USABILITY TESTING OF A PATIENT EDUCATION TOOL FOR VAGINAL BIRTH AFTER CESAREAN (VBAC)

Wednesday, October 22, 2014
Poster Board # PS4-2

Candidate for the Lee B. Lusted Student Prize Competition

Sarah Munro, MA1, Kathryn Dewar, PhD2, Asheya Kassner, BEd1, Michael Klein, MD1, Elizabeth Wilcox, MA1 and Patricia Janssen, PhD1, (1)University of British Columbia, Vancouver, BC, Canada, (2)Women's Health Research Institute, Vancouver, BC, Canada
Purpose: Vaginal birth after cesarean (VBAC) is considered a safe and cost-effective option for the majority of women with a previous cesarean, yet only 20% of eligible women actually choose a VBAC. The objective of this study was to test the usability of a patient information brochure on VBAC. 

Method: Brochure development was guided by a multidisciplinary steering group. Data on clinical risks and benefits of VBAC were derived from a population-based perinatal database in British Columbia (BC), Canada. Testing of comprehensibility and usability was conducted in 4 geographically stratified focus groups of BC women who had had a cesarean and were pregnant or considering pregnancy. Sessions consisted of: (1) a 5-item knowledge pre-test; (2) reading the brochure; (3) knowledge post-test; (4) a moderated discussion eliciting women’s perspectives on their decisional needs and the brochure’s content and design. Iterative data collection and analysis were guided by constructionist grounded theory. Discussions were audiotaped, transcribed, and enhanced with observations documented by a designated note-taker. Transcripts were coded for recurring concepts and refined into categories. Change in knowledge was measured by comparing pre- and post-test knowledge scores and reporting percentage changed.

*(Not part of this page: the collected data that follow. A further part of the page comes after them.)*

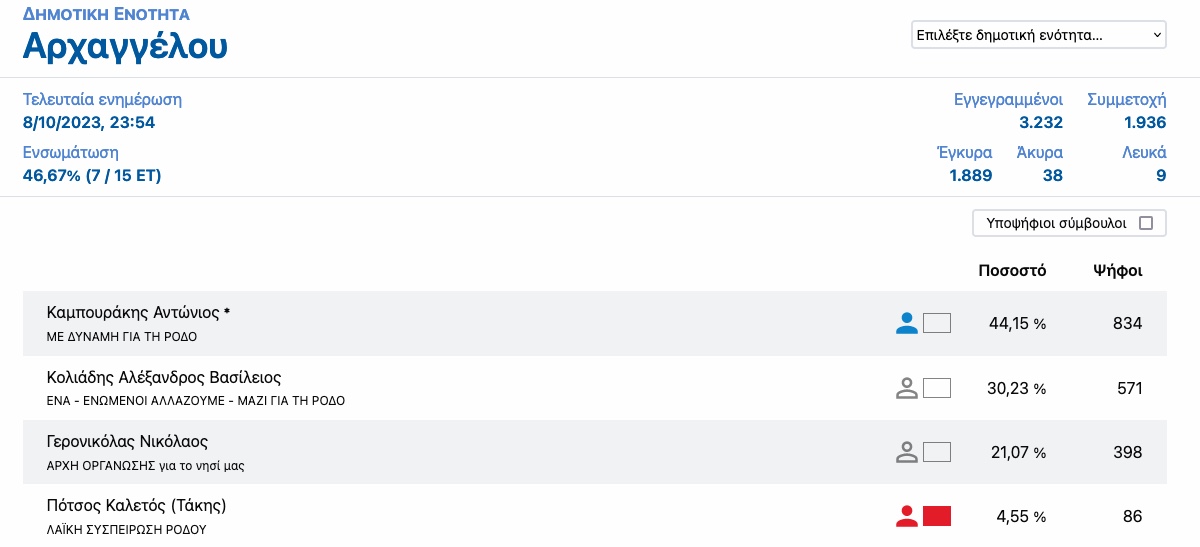Click the Αρχαγγέλου page heading
The height and width of the screenshot is (547, 1200).
pos(125,47)
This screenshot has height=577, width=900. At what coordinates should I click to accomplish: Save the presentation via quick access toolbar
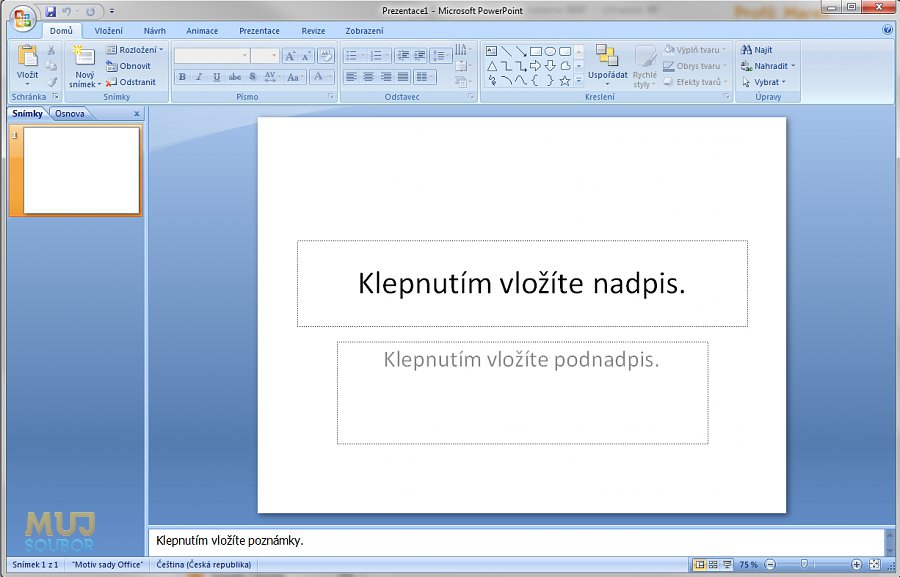(x=50, y=11)
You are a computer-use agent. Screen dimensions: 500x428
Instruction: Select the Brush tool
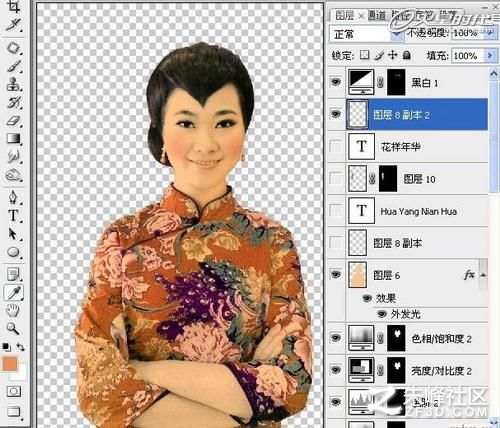tap(13, 66)
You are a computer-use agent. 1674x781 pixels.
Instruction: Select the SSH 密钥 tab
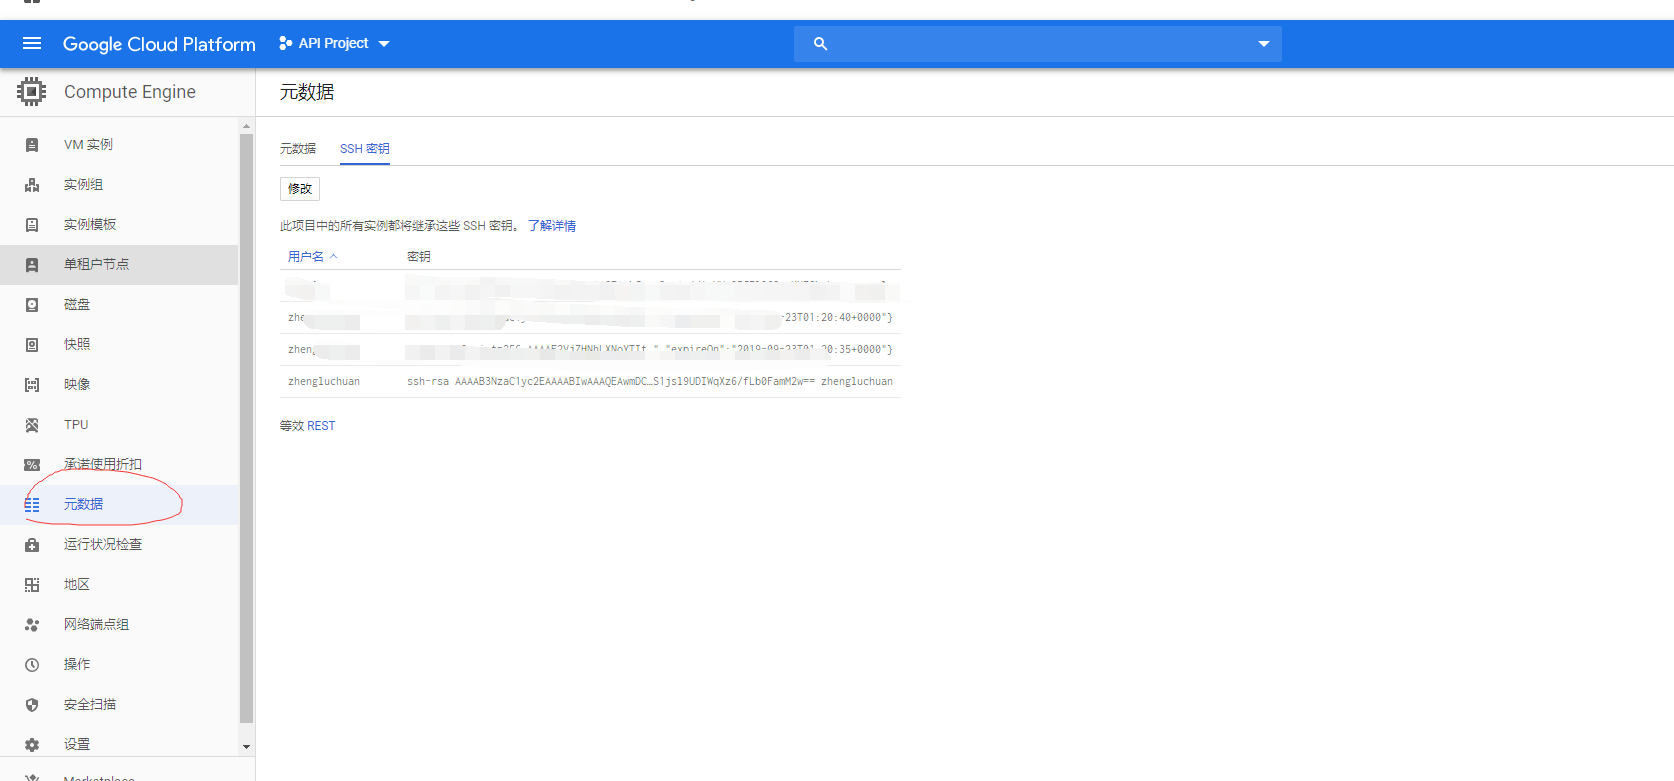(x=364, y=149)
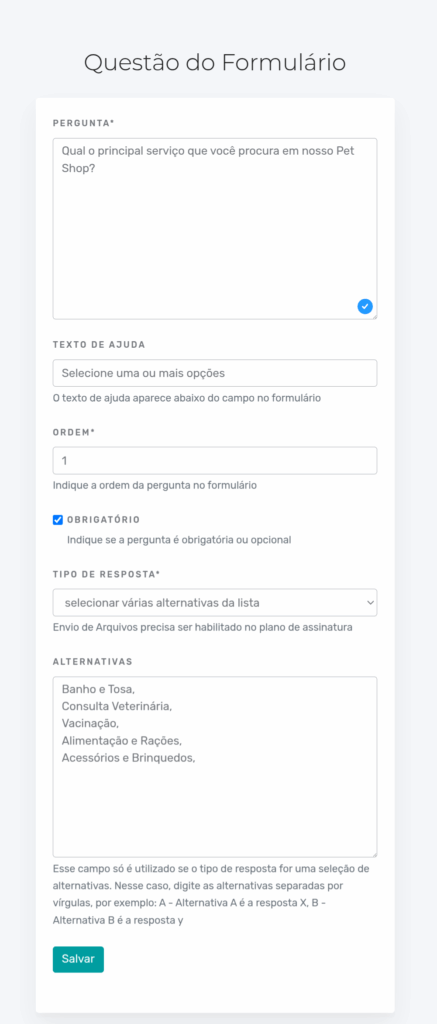Place cursor on 'Acessórios e Brinquedos' line

pyautogui.click(x=129, y=758)
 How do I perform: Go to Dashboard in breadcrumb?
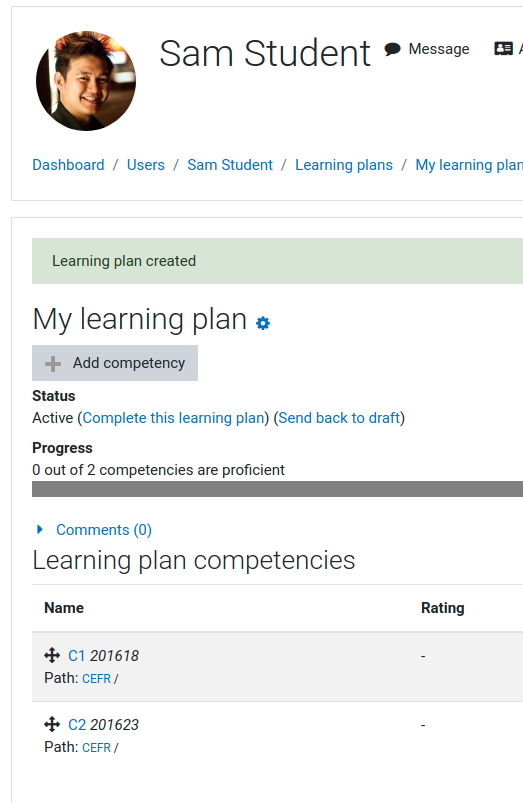click(x=68, y=165)
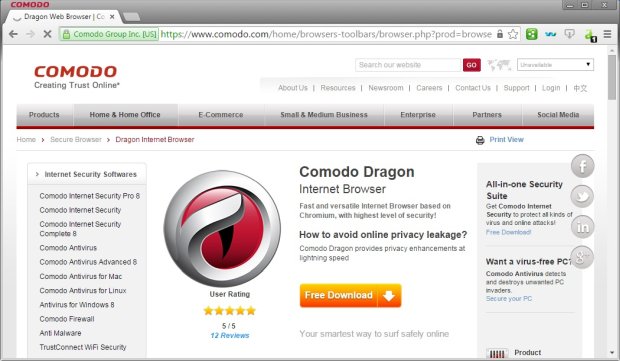Image resolution: width=620 pixels, height=361 pixels.
Task: Click the back navigation arrow
Action: pos(13,34)
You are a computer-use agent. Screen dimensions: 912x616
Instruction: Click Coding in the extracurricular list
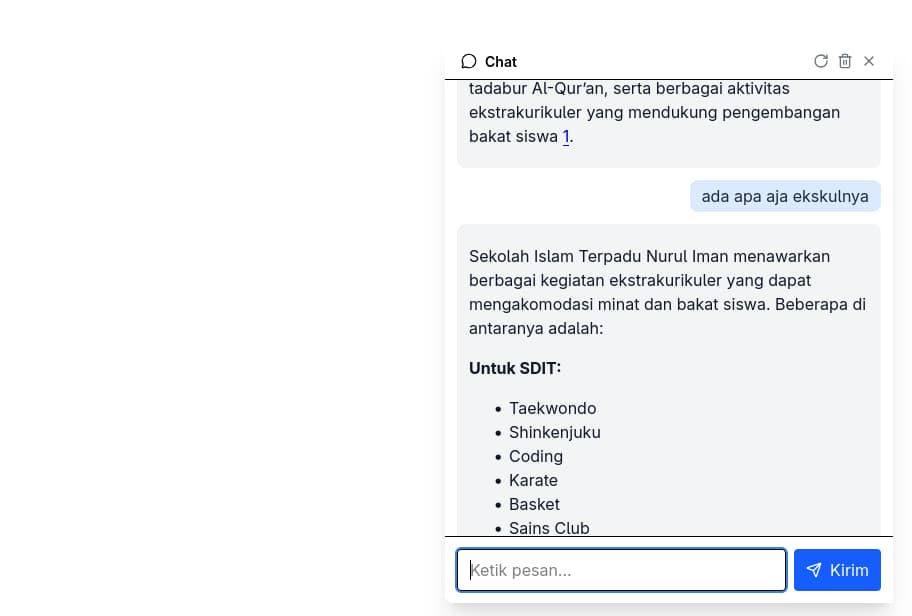tap(536, 456)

Result: 17 women participated in the focus groups. Most participants were 30-39 years old, had 1-2 children, were born in Canada (60%), and had at least a college education. Knowledge scores for all questions increased after participants read the brochure, with the greatest improvement observed for the questions on likelihood of successful VBAC (53% to 100%) and risks to mother (20% to 73%). In focus group discussions, participants expressed that the brochure was clear and well-presented, and they valued learning about the clinical risks and benefits faced by BC women like them. However, most participants felt their personal risks for VBAC were higher than those presented in the brochure. Women also desired personal testimonies from women who had had successful VBACs and information on a range of non-clinical attributes, such as parenting during postpartum recovery. 

Conclusion: This brochure was effective in educating women about VBAC, suggesting it is a promising shared decision-making tool. Despite their knowledge increase, women had high perceptions of personal risk for VBAC. Next steps include revising the brochure to include a values clarification exercise and feasibility testing in antenatal clinics across BC.